The "tends" is actually important, thus "central tendency". The central limit theorem (CLT) states that as sample size $N$ increases from a random sampling of i.i.d. variables, with sample mean ($\mu_s$) and variance ($\sigma^2_s$), that sampling will converge with the population mean ($\mu_p$) and variance ($\sigma^2_p$). This idea is classically demonstrated through the Lindeberg–Lévy CLT:
$\sqrt{n}((\frac{1}{n}\sum_{i=1}^nX_i)-\mu)\to $ distribution $N(0,\sigma^2)$
where:
$\sqrt{n}$ is sample size
$X_i = \{X_1,X_2...\}$ is a sequence of i.i.d. variables with with an expected value equal to $\mu_p$ and expected variance equal $\sigma_p^2$.

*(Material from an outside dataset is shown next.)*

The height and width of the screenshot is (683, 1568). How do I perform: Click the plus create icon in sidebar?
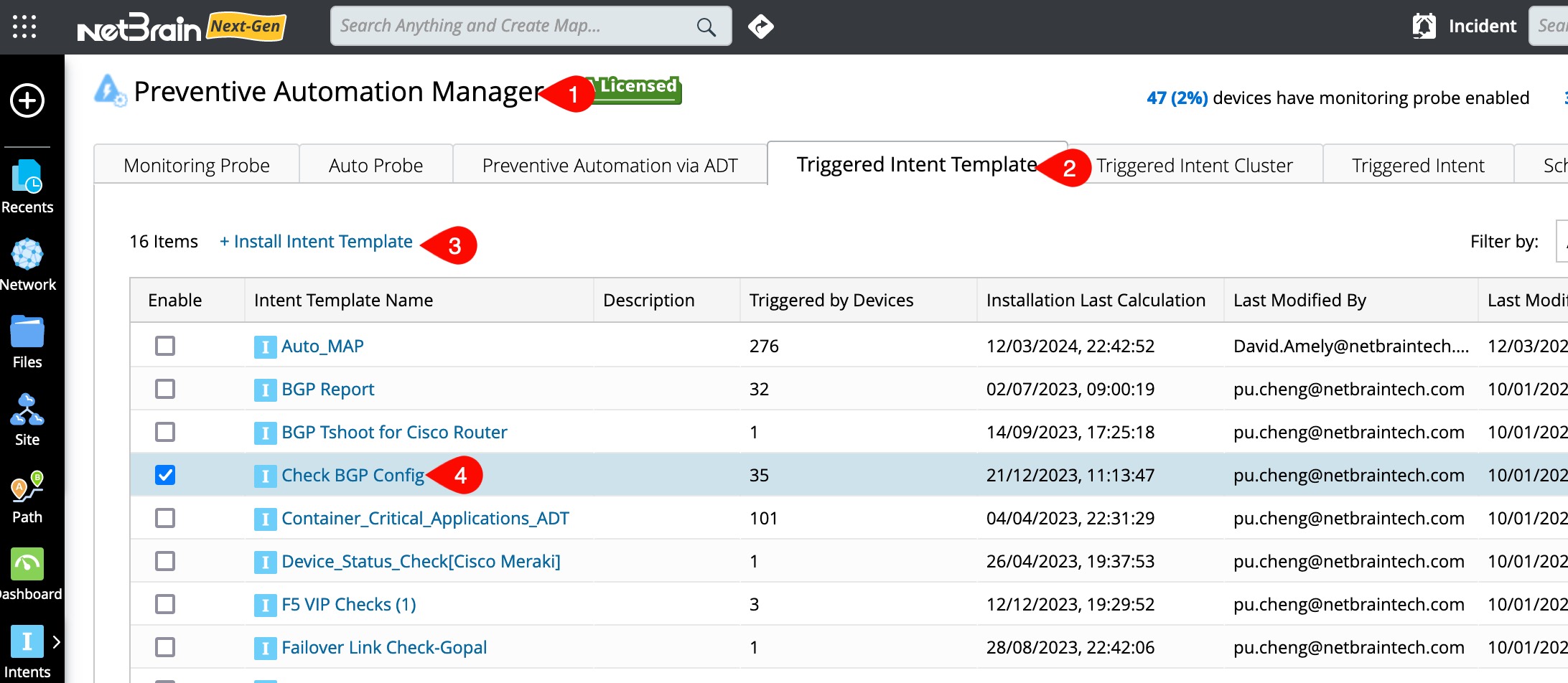pyautogui.click(x=27, y=100)
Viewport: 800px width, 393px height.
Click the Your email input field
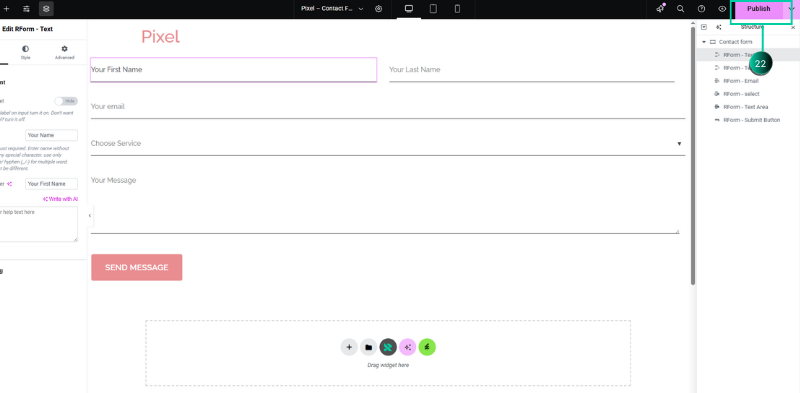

$N(0,\sigma^2)$ is the cumulative distribution function
So, actually, your daily sampling will give you the smoother estimate of your actual variation and will converge to "$\mu_p=5\%$ and annual $\sigma_p=10\%$" quicker than your weekly sampling. In either case, the expected values of sample mean and variance are the same; weekly sampling should not result in smoothing if your underlying distribution is, indeed, normal. Note: the "root time" rule works because the variance scales linearly with respect to time.
If, however, the underlying stochastic process is mean-reverting -- as may exist in stock prices -- your intuition about smoothing of longer time periods actually will bear out (i.e., annualized daily variance will over-state actual annual variance).